VisualClaw: 물리적 세계를 위한 실시간 개인화 에이전트

초록

비전 언어 모델은 복잡한 다중 모달 작업을 위한 범용 인터페이스 역할을 하고 있다. 그러나 배포 시 여전히 세 가지 격차가 존재한다: VLM은 밀집된 비디오 프레임과 긴 프롬프트를 처리할 때 높은 지연 시간과 비용이 발생하며, 에이전트 스캐폴드는 배포 후 정적으로 유지되고, 표준 비디오-QA 벤치마크는 에이전트가 도구 사용 작업 공간 내에서 시각적 증거를 활용할 수 있는지 테스트하지 않는다. 본 논문에서는 두 가지 원칙을 기반으로 구축된 자기 진화형 다중 모달 에이전트인 VisualClaw를 제안한다. 첫째, 하이브리드 인코딩은 캐스케이드 게이트를 사용하여 정보가 적은 스트리밍 프레임을 필터링하고 핫/콜드 top-k 주입을 통해 텍스트 스킬 뱅크를 압축함으로써 배포 비용을 절감한다. 둘째, 스킬 진화는 에이전트가 실패로부터 학습할 수 있게 한다: 검색된 메모리는 진화기를 직접 연결된 컨텍스트 또는 유도된 증거로 조건화하여, 향후 질문에 도움이 되는 스킬 뱅크 업데이트를 생성한다. 2개의 VLM을 사용한 4개의 비디오-QA 벤치마크에서 VisualClaw는 전체 프레임 업로드 대비 평균 -98%, 오프라인 균일 8프레임 기준선 대비 -25.9%의 질문당 API 비용을 절감하면서, 대부분의 설정에서 정확도를 향상시켰다(예: Gemini 3 Flash를 사용한 EgoSchema에서 평균 +3.85%, 최대 +15.80%). 이 격차를 해결하기 위해, 엄격한 5단계 파이프라인을 통해 구축된 200개 시나리오의 다중 모달 에이전트 벤치마크인 VisualClawArena를 큐레이션한다. 모델은 작업 공간 내에서 비디오 증거, 문서, 동적 업데이트 및 실행 가능 검사를 사용해야 한다. VisualClawArena에서, 컴퓨터 사용 에이전트 백엔드를 갖춘 동일한 프레임워크는 진화 없는 기준선 대비 Codex(GPT-5.5)에서 +2.9%, Claude Code(Sonnet 4.6)에서 +3.2%의 매크로 정확도 향상을 달성했으며, 균일 샘플링 기준선 대비 -9.5%의 비용 절감을 보였다. 이러한 특성으로 인해 VisualClaw는 엣지 애플리케이션에 자연스럽게 적합하며, 캐스케이드는 1시간 스트리밍 세션을 약 3,600회의 API 업로드에서 단 5~20회의 호출로 줄이고, 자기 진화는 완벽한 개인화된 어시스턴트로 만든다.

English

Vision language models are serving as general-purpose interfaces for complex multimodal tasks.
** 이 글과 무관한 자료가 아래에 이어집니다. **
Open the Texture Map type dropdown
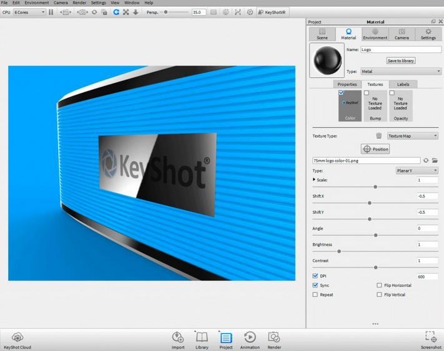This screenshot has width=444, height=351. (413, 136)

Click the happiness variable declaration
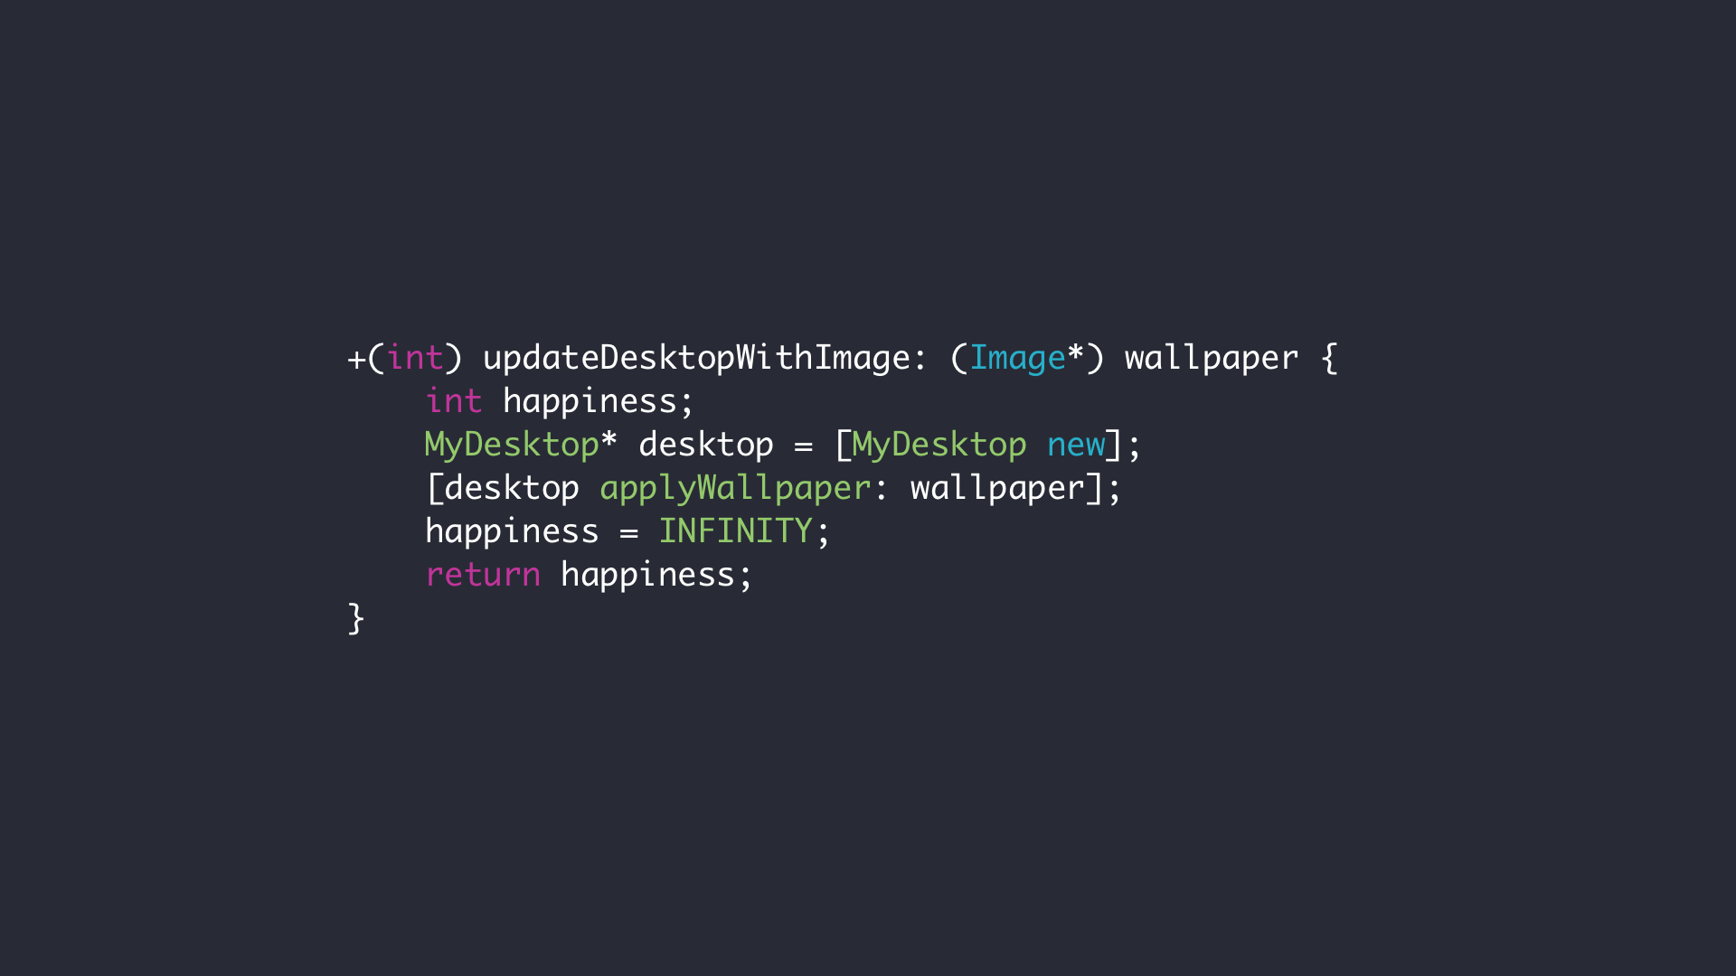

However, deployment still faces three gaps: VLMs typically incur high latency and cost when processing dense video frames and long prompts, the agent scaffold remains static after deployment, and standard video-QA benchmarks do not test whether agents can use visual evidence inside tool-using workspaces. We present VisualClaw, a self-evolving multimodal agent built around two principles. First, hybrid encoding reduces deployment cost by filtering less informative streaming frames with a cascaded gate and compressing the text skill bank through hot/cold top-k injection. Second, skill evolution lets the agent learn from failures: retrieved memories condition an evolver as direct concatenated context or as guided evidence, producing skill-bank updates that help future questions. Across 4 video-QA benchmarks with 2 VLMs, VisualClaw cuts per-question API cost by an average -98% versus full-frame upload and by -25.9% over the offline uniform 8 frame baseline, while boosting accuracy in most settings, e.g., an average +3.85% and a peak +15.80% on EgoSchema with Gemini 3 Flash. To address the gap, we curate VisualClawArena, a 200-scenario multimodal agentic benchmark built through a strict five-stage pipeline; models must use video evidence, documents, dynamic updates, and executable checks inside a workspace. On VisualClawArena, the same framework with computer-use agent backends improves macro accuracy by +2.9% for Codex (GPT-5.5) and +3.2% for Claude Code (Sonnet 4.6) over no-evolution baselines, with a -9.5% cost reduction compared to the uniform-sampled baseline. These properties make VisualClaw a natural fit for edge applications, where the cascade reduces a 1-hour streaming session from ~3,600 API uploads down to only 5-20 calls and the self-evolution makes it a perfect personalized assistant.